In the highly competitive and rapidly evolving AI landscape, companies like OpenAI are in an arms race for talent and cutting-edge technology. This acquisition likely serves to quickly bolster their …
Uber: Expand its $4,000 ‘Go Electric’ grant to drivers nationwide (2026)
Uber made the strategic decision to expand its ‘Go Electric’ grant program, offering a $4,000 incentive for drivers to switch to electric vehicles, nationwide. This was a choice to make a significant financial investment in promoting EV adoption among its driver base, rather than, for example, focusing solely on ride pricing or other driver benefits. At stake was not only a substantial financial outlay but also Uber's commitment to sustainability goals, driver retention, and potentially influencing the future composition of its fleet across the country.
This decision is timely given the global push for environmental sustainability, rising gas prices making EVs more attractive to drivers, and increasing regulatory pressure on ride-sharing companies to reduce their …
Everstream Analytics: Acquires Kleptika for Enhanced Supply Chain Risk (2024)
Everstream Analytics made the strategic decision to acquire Kleptika, a Swiss-based startup specializing in cyber-physical supply chain risk analytics. The core decision involved whether to build new capabilities in-house to counter emerging cyber threats or to accelerate growth and market penetration through acquisition, with the risk of integration challenges versus the reward of expanded product depth.
Amid increasing geopolitical instability, climate events, and cyber threats, businesses are demanding more sophisticated and real-time supply chain risk management solutions. This acquisition allows Everstream to address a critical and …
Temu: Hyper-aggressive US launch with referral gamification (2022)
PDD Holdings launched Temu in the US with a Super Bowl ad, extreme low pricing (often below $1), and gamified referral mechanics. Users could earn credits by inviting friends, spinning wheels, and completing tasks — straight from Pinduoduo's China playbook.

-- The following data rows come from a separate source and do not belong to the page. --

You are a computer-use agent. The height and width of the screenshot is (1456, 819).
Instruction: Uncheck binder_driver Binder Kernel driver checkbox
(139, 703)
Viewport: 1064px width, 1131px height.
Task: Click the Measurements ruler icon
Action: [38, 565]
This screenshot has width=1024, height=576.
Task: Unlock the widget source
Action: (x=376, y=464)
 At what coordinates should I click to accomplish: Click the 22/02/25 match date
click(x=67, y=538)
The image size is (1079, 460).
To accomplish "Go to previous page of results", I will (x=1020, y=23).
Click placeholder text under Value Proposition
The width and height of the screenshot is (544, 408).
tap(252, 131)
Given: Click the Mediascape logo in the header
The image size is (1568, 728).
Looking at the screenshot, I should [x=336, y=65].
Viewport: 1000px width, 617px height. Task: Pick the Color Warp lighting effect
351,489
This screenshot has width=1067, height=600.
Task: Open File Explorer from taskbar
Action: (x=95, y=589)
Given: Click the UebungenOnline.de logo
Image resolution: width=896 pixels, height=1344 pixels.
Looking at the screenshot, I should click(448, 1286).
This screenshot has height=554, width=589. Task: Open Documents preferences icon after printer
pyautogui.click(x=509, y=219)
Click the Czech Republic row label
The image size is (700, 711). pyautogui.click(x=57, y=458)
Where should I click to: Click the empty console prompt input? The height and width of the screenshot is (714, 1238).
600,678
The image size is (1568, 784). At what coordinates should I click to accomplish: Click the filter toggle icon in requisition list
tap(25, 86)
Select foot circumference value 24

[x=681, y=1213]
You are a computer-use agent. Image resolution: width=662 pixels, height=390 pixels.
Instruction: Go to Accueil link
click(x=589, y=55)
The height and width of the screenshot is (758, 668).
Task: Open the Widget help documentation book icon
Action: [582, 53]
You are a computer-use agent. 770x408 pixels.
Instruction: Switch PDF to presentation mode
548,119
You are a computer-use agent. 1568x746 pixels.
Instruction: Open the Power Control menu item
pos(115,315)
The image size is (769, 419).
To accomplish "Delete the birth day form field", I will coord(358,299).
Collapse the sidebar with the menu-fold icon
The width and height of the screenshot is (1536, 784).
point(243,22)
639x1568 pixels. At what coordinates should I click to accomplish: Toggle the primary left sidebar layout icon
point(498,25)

Amazon dominated US e-commerce at 38% market share. Shein had proven that ultra-cheap direct-from-China fashion could capture US consumers. The US de minimis rule allowed packages under $800 to enter …
Temu became the #1 downloaded shopping app in the US within months. GMV reportedly exceeded $15B in its first full year. The app reached 50M+ US users by mid-2023. However, losses were enormous ($3-5B in 2023), regulatory scrutiny increased, and the de minimis tariff loophole came under political fire.